Model performance not improving during federated learning training

Question

I have followed this emnist tutorial to create an image classification experiment (7 classes) with the aim of training a classifier on 3 silos of data with the TFF framework.

Before training begins, I convert the model to a tf keras model using tff.learning.assign_weights_to_keras_model(model,state.model) to evaluate on my validation set. Regardless of the label, the model only predicts one class. This is to be expected as no training of the model has occurred yet. However, I repeat this step after each federated averaging round and the problem persists. All validation images are predicted to one class. I also save the tf keras model weights after each round and make predictions on the test set - no changes.

Some of the steps I have taken to check the source of the issue:

Checked if the tf keras model weights are updating when the FL model is converted after each round - they are updating.
Ensured that the buffer size is greater than the training dataset size for each client.
Compared the predictions to the class distribution in the training datasets. There is a class imbalance but the one class that the model predicts is not necessarily the majority class. Also, it is not always the same class. For the most part, it predicts only class 0.
Increased the number of rounds to 5 and epochs per round to 10. This is computationally very intensive as it is quite a large model being trained with approx 1500 images per client.
Investigated the TensorBoard logs from each training attempt. The training loss is decreasing as the round progresses.
Tried a much simpler model - basic CNN with 2 conv layers. This allowed me to greatly increase the number of epochs and rounds. When evaluating this model on the test set, it predicted 4 different classes but the performance remains very bad. This would indicate that I just would need to increase the number of rounds and epochs for my original model to increase the variation in predictions. This is difficult due the large training time that would be a result.

Model details:

The model uses the XceptionNet as the base model with the weights unfrozen. This performs well on the classification task when all the training images are pooled into a global dataset. Our aim is to hopefully achieve a comparable performance with FL.

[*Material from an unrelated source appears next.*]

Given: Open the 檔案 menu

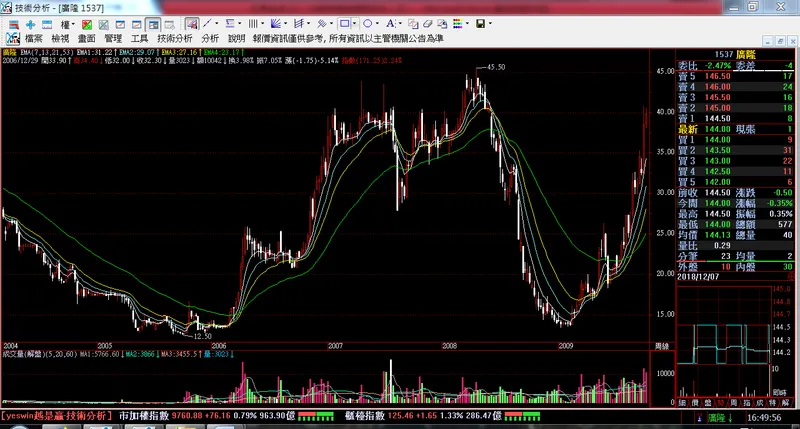Looking at the screenshot, I should pos(34,38).
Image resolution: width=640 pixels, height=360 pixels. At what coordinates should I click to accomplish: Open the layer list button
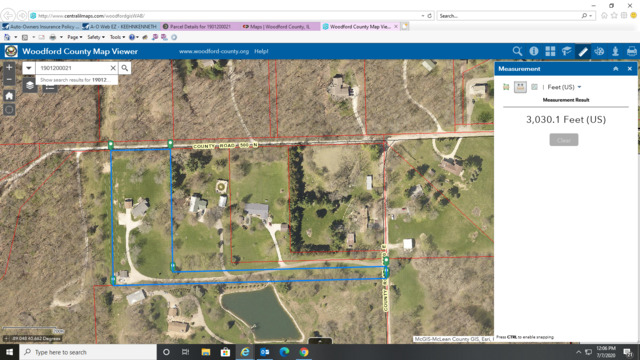[30, 86]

base_model = Xception(include_top=False,
                      weights=weights,
                      pooling='max',
                      input_shape=input_shape)
x = GlobalAveragePooling2D()( x )
predictions = Dense( num_classes, activation='softmax' )( x )
model = Model( base_model.input, outputs=predictions )

Here is my training code:

def fit(self):
    """Train FL model"""
    # self.load_data()
    summary_writer = tf.summary.create_file_writer(
        self.logs_dir
    )
    federated_averaging = self._construct_iterative_process()
    state = federated_averaging.initialize()
    tfkeras_model = self._convert_to_tfkeras_model( state )
    print( np.argmax( tfkeras_model.predict( self.val_data ), axis=-1 ) )
    val_loss, val_acc = tfkeras_model.evaluate( self.val_data, steps=100 )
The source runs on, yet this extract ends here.